I’ve been trying to figure out how I can get the target URL of a link using PHP. I figured out that this is normally done using CURL, which would have worked fine, if the links I am testing redirected correctly, however they are using JavaScript to do the redirecting.
Does anyone know of a different PHP technique I can use to figure out the final URL of a link, no matter what kind of redirect is in place? I feel like it may be impossible, but I wanted to see what others thought…
Essentially what I have is a script that generates a sitemap for my site from a database that is created from a website spidering program. Within this database are a bunch of URLs that have JavaScript in them redirecting to the actual content, say a PDF file:
The problem I am facing is because the pages are redirecting using JavaScript I can’t scrape the header for the target URL (the second URL above). All I get is the original URL before the page redirects. I’ve been trying to do this using CURL:
/*
* Get a web file (HTML, XHTML, XML, image, etc.) from a URL. Return an
* array containing the HTTP server response header fields and content.
*/
function get_web_page( $url )
{
$ch = curl_init();
curl_setopt($ch, CURLOPT_URL, $url);
curl_setopt($ch, CURLOPT_RETURNTRANSFER, true);
curl_setopt($ch, CURLINFO_HEADER_OUT, true);
curl_exec($ch);
return curl_getinfo($ch,CURLINFO_EFFECTIVE_URL);
}
Unfortunately, I don’t have access to modify the redirect strategy of these pages. I’m trying to find a solution that would work with any redirect.
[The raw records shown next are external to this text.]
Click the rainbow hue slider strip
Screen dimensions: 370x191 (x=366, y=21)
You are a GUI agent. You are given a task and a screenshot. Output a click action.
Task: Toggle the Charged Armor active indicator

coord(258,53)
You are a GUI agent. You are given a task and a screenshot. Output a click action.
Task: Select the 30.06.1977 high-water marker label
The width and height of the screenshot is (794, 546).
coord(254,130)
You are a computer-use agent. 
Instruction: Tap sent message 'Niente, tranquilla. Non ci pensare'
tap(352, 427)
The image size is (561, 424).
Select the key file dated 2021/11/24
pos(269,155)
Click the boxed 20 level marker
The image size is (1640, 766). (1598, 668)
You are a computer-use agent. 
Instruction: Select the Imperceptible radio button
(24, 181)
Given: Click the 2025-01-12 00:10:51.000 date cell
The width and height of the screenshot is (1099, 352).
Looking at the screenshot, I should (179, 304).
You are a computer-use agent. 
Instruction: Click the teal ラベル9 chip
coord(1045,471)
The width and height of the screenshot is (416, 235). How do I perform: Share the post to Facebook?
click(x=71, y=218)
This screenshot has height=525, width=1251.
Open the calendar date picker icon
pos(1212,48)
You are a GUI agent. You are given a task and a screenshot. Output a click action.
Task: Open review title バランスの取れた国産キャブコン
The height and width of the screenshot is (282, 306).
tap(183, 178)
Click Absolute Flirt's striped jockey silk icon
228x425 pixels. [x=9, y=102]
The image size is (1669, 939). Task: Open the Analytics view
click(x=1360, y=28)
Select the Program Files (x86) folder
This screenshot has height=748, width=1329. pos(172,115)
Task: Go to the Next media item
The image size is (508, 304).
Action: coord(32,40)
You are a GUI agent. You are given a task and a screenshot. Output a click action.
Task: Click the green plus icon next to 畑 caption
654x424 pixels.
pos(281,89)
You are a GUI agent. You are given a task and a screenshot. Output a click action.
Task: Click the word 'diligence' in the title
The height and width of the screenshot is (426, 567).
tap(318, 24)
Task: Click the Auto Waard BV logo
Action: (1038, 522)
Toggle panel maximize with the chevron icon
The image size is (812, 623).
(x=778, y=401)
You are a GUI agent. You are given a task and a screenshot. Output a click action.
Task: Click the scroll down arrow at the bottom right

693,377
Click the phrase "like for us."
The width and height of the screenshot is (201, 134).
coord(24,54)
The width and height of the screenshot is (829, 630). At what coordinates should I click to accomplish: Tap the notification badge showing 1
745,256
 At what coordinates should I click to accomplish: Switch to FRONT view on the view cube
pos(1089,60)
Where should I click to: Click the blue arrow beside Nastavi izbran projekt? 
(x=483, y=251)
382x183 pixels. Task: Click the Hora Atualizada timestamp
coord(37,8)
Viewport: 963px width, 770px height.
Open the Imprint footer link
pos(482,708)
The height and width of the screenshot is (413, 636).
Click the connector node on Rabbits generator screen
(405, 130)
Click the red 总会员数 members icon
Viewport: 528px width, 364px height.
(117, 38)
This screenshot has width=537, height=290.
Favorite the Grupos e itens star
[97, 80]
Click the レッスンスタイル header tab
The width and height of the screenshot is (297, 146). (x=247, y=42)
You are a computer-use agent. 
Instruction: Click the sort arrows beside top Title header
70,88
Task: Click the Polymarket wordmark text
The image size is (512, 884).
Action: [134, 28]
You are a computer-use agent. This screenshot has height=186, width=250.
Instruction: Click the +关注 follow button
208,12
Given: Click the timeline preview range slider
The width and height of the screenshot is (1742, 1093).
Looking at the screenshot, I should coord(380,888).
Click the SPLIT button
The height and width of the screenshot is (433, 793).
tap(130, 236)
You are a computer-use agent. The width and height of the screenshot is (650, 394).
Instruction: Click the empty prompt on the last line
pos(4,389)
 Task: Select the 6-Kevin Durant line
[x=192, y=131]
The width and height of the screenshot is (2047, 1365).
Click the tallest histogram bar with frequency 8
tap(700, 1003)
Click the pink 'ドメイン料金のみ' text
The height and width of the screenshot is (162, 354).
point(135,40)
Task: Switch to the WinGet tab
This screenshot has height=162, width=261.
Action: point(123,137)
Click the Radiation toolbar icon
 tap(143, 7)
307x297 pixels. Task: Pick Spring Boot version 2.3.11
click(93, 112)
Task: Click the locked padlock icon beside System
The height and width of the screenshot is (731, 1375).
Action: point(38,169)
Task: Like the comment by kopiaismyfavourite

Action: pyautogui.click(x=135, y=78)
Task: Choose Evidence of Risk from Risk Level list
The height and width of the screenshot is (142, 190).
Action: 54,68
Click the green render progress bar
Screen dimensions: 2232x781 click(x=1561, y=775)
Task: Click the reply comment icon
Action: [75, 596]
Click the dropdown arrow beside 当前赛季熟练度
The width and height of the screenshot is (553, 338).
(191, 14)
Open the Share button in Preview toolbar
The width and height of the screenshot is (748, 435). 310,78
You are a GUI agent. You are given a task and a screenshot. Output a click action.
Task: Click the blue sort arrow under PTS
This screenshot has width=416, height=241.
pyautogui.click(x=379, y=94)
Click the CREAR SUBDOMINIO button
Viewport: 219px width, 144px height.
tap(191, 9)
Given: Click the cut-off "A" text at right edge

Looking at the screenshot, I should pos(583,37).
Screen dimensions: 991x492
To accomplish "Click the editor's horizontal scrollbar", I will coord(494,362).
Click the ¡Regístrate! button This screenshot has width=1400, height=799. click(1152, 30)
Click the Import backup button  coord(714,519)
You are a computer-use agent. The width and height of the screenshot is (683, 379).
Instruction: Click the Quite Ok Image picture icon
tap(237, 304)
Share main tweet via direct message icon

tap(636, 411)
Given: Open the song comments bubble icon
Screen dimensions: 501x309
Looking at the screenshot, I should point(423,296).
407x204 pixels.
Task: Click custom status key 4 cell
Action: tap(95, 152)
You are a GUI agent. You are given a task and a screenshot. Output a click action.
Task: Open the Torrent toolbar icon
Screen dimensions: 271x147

You can’t really do that, without emulating Javascript, which in turn would mean emulating an entire browser. Firefox can be remotely scripted, so it is possible, but it would be a lot of work. You’re probably better off writing a per-site specific regular-expression to parse out the URL from the Javascript code. Alternatively, you could simply treat the page as one big text-file, and parse out everything, that looks like a URL and then try to grab that.